BRIEF DESCRIPTION OF THE DRAWINGS
There are shown in the drawings, embodiments which are presently
preferred, it being understood, however, that the invention is not
limited to the precise arrangements and instrumentalities
shown.
FIG. 1 is a schematic diagram illustrating a system for providing a
translation within an audio stream in accordance with the inventive
arrangements disclosed herein.
FIG. 2 is a flow chart illustrating a method of providing a
translation within an audio stream in accordance with the inventive
arrangements disclosed herein.
DETAILED DESCRIPTION OF THE INVENTION
FIG. 1 is a schematic diagram illustrating a system 100 for
providing a translation within a voice stream in accordance with
the inventive arrangements disclosed herein. As shown, the system
100 can include a speech recognition system 110, a translation
system 120, and an encoder 130.
The speech recognition system 110 can receive digitized speech
signals 105 and produce a textual representation from the speech
signals. That is, the speech recognition system 110 can convert
received speech to text 115. Notably, the speech recognition system
110 can time stamp the recognized text 115 so that the text 115, or
a derivative thereof, can be aligned with the original speech
signal 105 at a later time. The speech recognition system 110 can
provide the original speech signals 105 to the encoder 130. The
speech recognition system 110 also can time stamp the speech
signals 105 provided to the encoder 130.
The translation system 120 can translate the text 115 to a second
and different language to produce a translation 125, which is a
textual translation of text 115. The translation system 120 also
can preserve any timing information that may be included within the
recognized text 115 provided by the speech recognition system
110.
The encoder 130 can receive both the speech signals 105 and the
translation 125. The encoder 130 can encode the text of the
translation 125 into the speech signal 105, resulting in speech
signal 135 having embedded digital information specifying a textual
representation of the speech signal 105, where the textual
representation is in a different language than the original
speech.
More particularly, one aspect of the encoder 135 can be implemented
as a perceptual audio processor, similar to a perceptual codec, to
analyze the received speech signal 105. A perceptual codec is a
mathematical description of the limitations of the human auditory
system and, therefore, human auditory perception. Examples of
perceptual codecs can include, but are not limited to MPEG Layer-3
codecs and MPEG Layer-4 codecs. The encoder 135 is substantially
similar to the perceptual codec with the noted exception that the
encoder 135 can, but need not implement, a second stage of
compression as is typical with perceptual codecs.

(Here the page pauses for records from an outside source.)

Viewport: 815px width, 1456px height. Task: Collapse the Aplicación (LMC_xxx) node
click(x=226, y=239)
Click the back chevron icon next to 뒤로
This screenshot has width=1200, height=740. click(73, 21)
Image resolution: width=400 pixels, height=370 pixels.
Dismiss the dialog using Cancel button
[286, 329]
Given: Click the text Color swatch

The encoder 135, similar to a perceptual codec, can include a
psychoacoustic model to which source material, in this case the
speech signal 105, can be compared. By comparing the speech signal
105 with the stored psychoacoustic model, the perceptual codec
identifies portions of the speech signal 105 that are not likely,
or are less likely to be perceived by a listener. These portions
are referred to as being inaudible. Typically a perceptual codec
removes such portions of the source material prior to encoding, as
can the encoder 135. The encoder 135, however, adds the translation
125 as embedded digital information in place of the removed
inaudible portions of the speech signal 105.

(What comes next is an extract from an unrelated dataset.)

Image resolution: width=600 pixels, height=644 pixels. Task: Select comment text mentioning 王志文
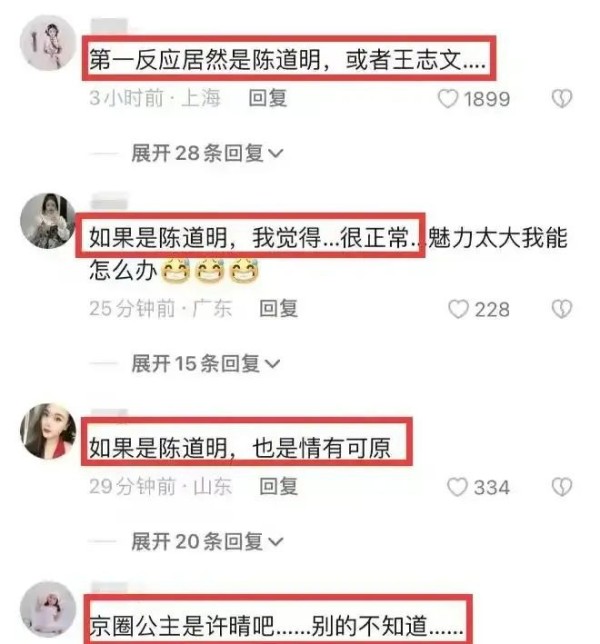(288, 60)
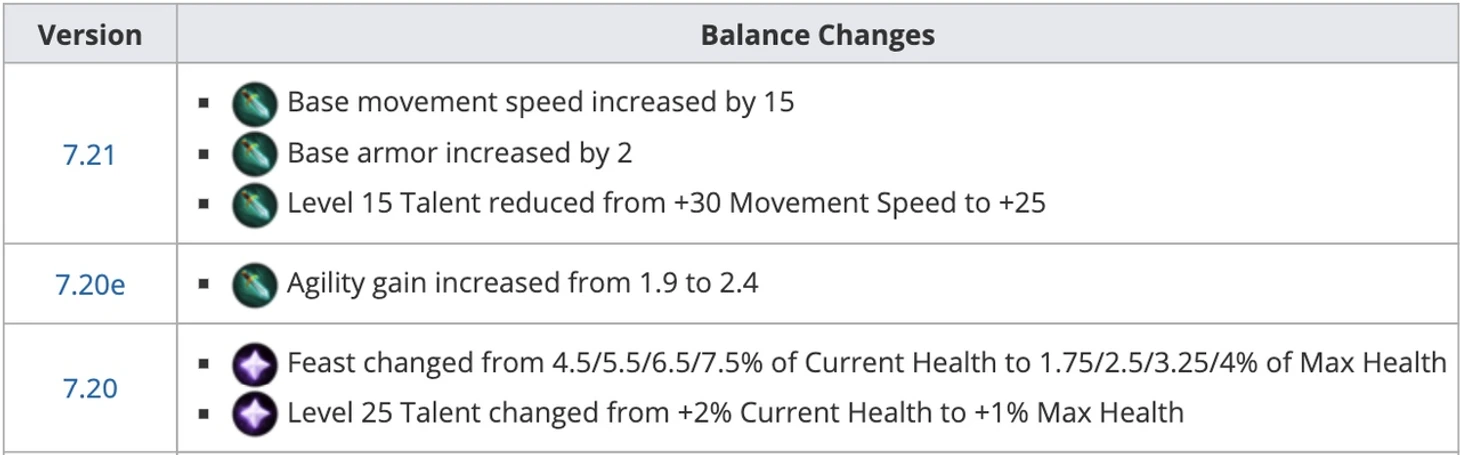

Still, those skilled in the art will recognize that the present
invention can utilize any suitable means or techniques for
digitally encoding the translation 125 and embedding such digital
information within a digital voice stream or speech signal. As
such, the present invention is not limited to the use of one
particular encoding scheme.
FIG. 2 is a flow chart illustrating a method 200 of providing a
translation within a voice stream in accordance with the inventive
arrangements disclosed herein. The method can begin in step 205
where speech is received by the speech recognition system. As
noted, the speech can be provided to the speech recognition system
in digitized form and can be in a first language, such as
English.
In step 210, the speech recognition system can convert the received
speech to text. The speech recognition system further can provide
the original speech signals as output to the encoder. As noted, the
recognized text, as well as any speech provided from the speech
recognition system can be time stamped so that recognized text,
whether translated or not, can later be aligned with the original
speech. In step 215, the text provided from the speech recognition
system can be translated to a second and different language.

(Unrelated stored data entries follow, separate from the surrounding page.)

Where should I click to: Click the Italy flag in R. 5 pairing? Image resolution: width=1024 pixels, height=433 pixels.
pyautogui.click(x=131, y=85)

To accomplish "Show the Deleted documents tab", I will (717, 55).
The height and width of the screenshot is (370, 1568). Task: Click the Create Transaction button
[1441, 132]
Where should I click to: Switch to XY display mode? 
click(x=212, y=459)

In step 220, the translated text can be encoded into the original
speech. That is, the translated text can be embedded within the
voice stream of the original speech. Accordingly, the original
speech remains in the first language, for example English, while
the encoded translated text is in a second and different language
such as French or Japanese. Notably, the encoded translation can,
but need not, be synchronized with the original speech when
encoded.
The translation can be sent to another destination as an encoded
stream of digital information embedded within the digital voice
stream or speech signal. The encoder can identify which portions of
the received speech signal are inaudible, for example using a
psychoacoustic model. For instance, humans tend to have sensitive
hearing between approximately 2 kHz and 4 kHz. The human voice
occupies the frequency range of approximately 500 Hz to 2 kHz. As
such, the encoder can remove portions of a speech signal, for
example those portions below approximately 500 Hz and above
approximately 2 kHz, without rendering the resulting speech signal
unintelligible. This leaves sufficient bandwidth, in the case of a
telephony voice stream, within which the translation can be encoded
and sent. Still, it should be appreciated that other frequency
ranges may be more optimal depending upon the bandwidth of the
transmission channel.
The encoder further can detect sounds that are effectively masked
or made inaudible by other sounds. For example, the encoder can
identify cases of auditory masking where portions of the speech
signal are masked by other portions of the speech signal as a
result of perceived loudness, and/or temporal masking where
portions of the speech signal are masked due to the timing of
sounds within the speech signal.
It should be appreciated that as determinations regarding which
portions of a speech signal are inaudible are based upon a
psychoacoustic model, some users will be able to detect a
difference should those portions be removed from the speech signal.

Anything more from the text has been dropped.